* YOUR GOAL
In the data below, begin at the line with "Screen dimensions: 580x443" and stop after the line with "Given: Click the outlined save job button"; output those lines exactly and no pictures.

* INPUT DATA

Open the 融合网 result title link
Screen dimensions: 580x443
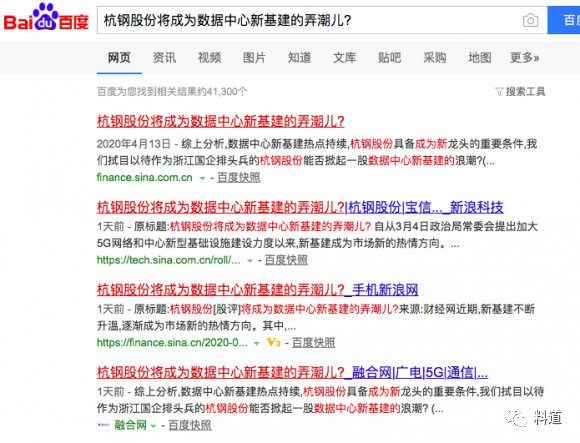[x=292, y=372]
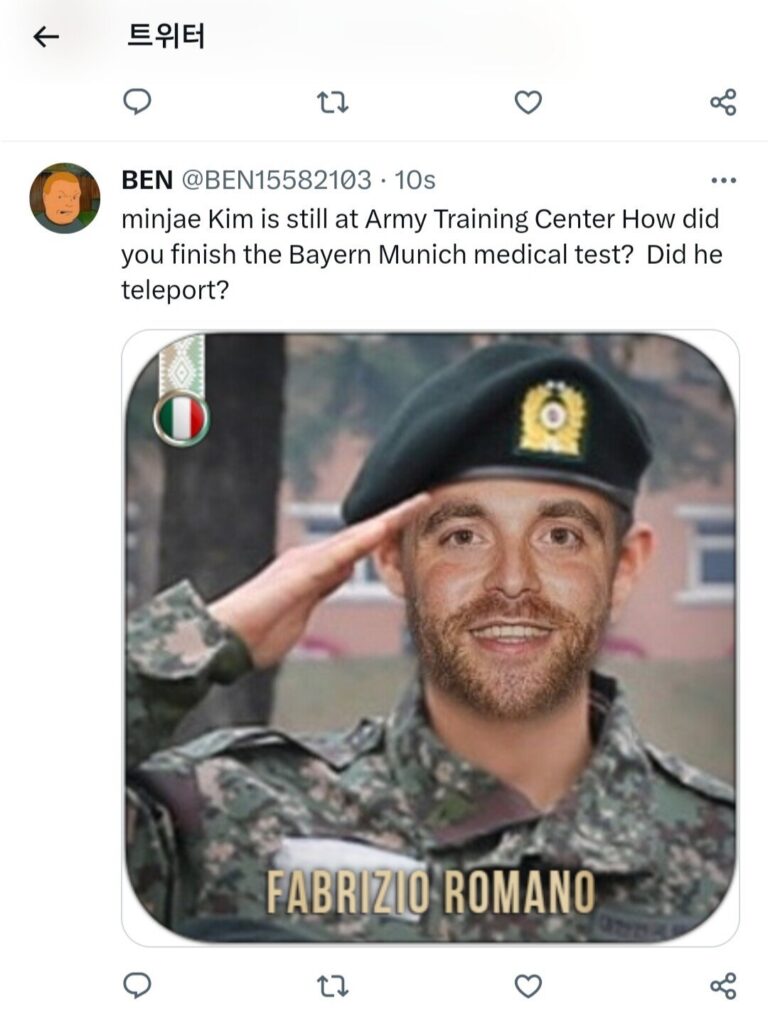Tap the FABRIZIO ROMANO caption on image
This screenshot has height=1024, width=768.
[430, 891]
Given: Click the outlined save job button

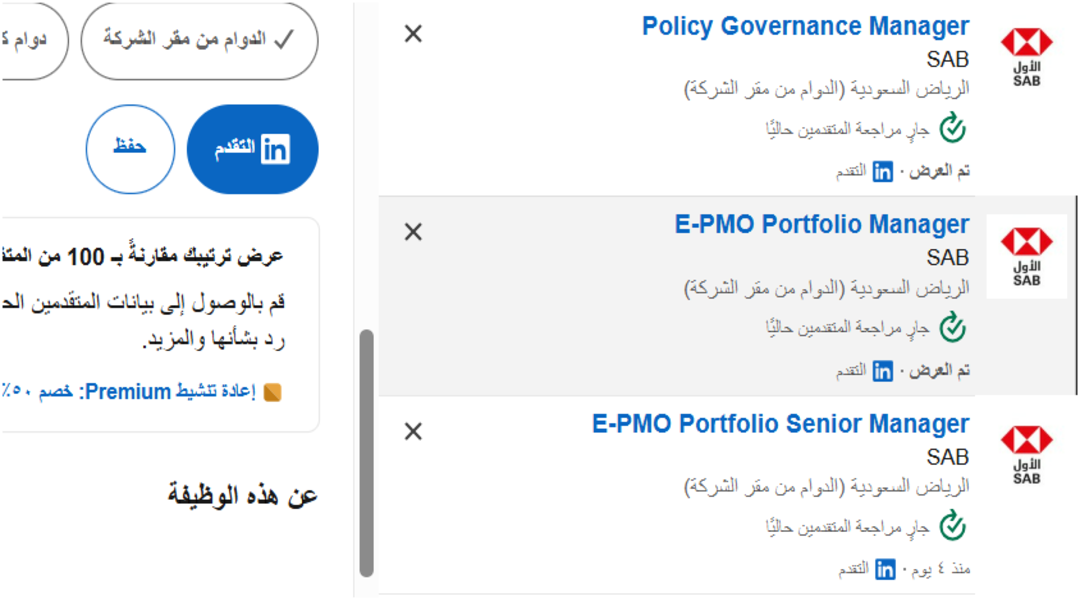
...
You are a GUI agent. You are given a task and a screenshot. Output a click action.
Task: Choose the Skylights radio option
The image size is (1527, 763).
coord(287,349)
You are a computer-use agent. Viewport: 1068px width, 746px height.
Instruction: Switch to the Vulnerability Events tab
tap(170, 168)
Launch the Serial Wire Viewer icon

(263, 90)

* RESULT OF THIS TASK
Screen dimensions: 580x443
[x=292, y=372]
Tap the FABRIZIO ROMANO caption on image
This screenshot has height=1024, width=768.
[430, 891]
Given: Click the outlined save job button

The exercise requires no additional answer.